Beschluss: Abstimmungsergebnis: einstimmig beschlossen

Beschluss:

Der Bürgerantrag wird mit der Empfehlung an die Verwaltung verwiesen, den Antrag abzulehnen.

 


Mit dem als Anlage beigefügten Schreiben vom 18.07.2017 regt ein auswärtiger Bundestagsabgeordneter an, Jugendliche, bei denen eine Weitergabe ihrer Daten an die Bundeswehr bevorsteht, und deren Eltern anzuschreiben und über die beabsichtigte Datenweitergabe an die Bundeswehr zu informieren. Ferner soll diesen Schreiben ein Musterwiderspruch beigefügt werden. Diese Anregung erfolgte laut Städte und Gemeindebund Nordrhein-Westfalen flächendeckend an die Mitgliedskommunen. 

 

Der Bürgerantrag steht in Zusammenhang mit § 58c Soldatengesetz.

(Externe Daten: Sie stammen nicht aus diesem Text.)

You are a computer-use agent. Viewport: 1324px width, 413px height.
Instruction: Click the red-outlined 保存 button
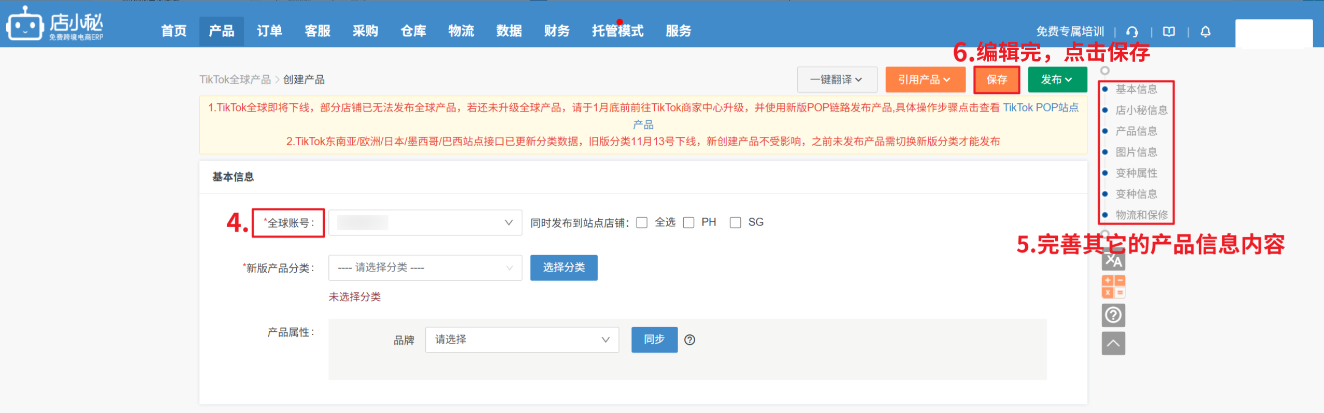point(996,80)
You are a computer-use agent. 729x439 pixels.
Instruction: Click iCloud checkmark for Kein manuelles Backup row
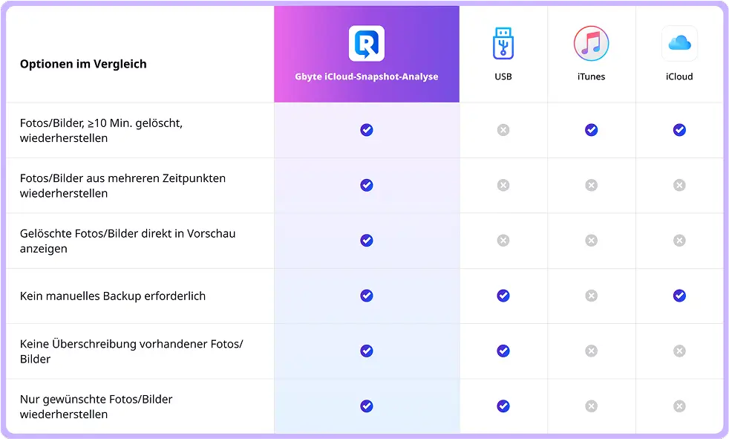(x=679, y=296)
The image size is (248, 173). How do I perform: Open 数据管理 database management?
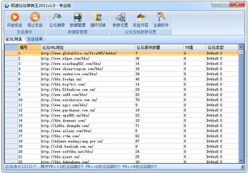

Nach dieser Vorschrift haben die Meldebehörden dem Bundesamt für das Personalmanagement der Bundeswehr jährlich bis zum 31. März den Familiennamen, den Vornamen und die gegenwärtige Anschrift von Personen mit deutscher Staatsangehörigkeit, die im nächsten Jahr volljährig werden, zu übermitteln. Die Betroffenen können dieser Datenübermittlung widersprechen. Auf dieses Widerspruchsrecht ist gemäß § 36 Abs. 2 S. 2 Bundesmeldegesetz bei der Anmeldung einer Person und spätestens im Oktober eines jeden Jahres durch ortsübliche Bekanntmachung hinzuweisen.

 

Es entspricht der örtlichen Verwaltungspraxis, auf dieses Widerspruchsrecht in der Heinsberger Zeitung und den Heinsberger Nachrichten als amtliche Veröffentlichungsorgane hinzuweisen, so zuletzt geschehen in den Zeitungsausgaben vom 12.08.2017. Auch bei der Anmeldung von „Neubürgern“ im Stadtgebiet erfolgt eine entsprechende Information. Den rechtlichen Vorgaben wird damit Genüge getan. Darüber hinaus erfolgt eine Bekanntmachung auf der Homepage der Stadt Heinsberg. Die geforderten individuellen Anschreiben würden einen zusätzlichen Verwaltungsaufwand und Kosten generieren. Ein Bedürfnis an individueller Information wurde seitens der Heinsberger Bevölkerung bisher nicht an die Verwaltung herangetragen.

 

Die Information über Widerspruchsrechte gehört zu den Kompetenzen der Verwaltung, weshalb der Antrag letztlich dorthin zu verweisen ist.

 

Ohne weitere Aussprache erfolgte die Abstimmung.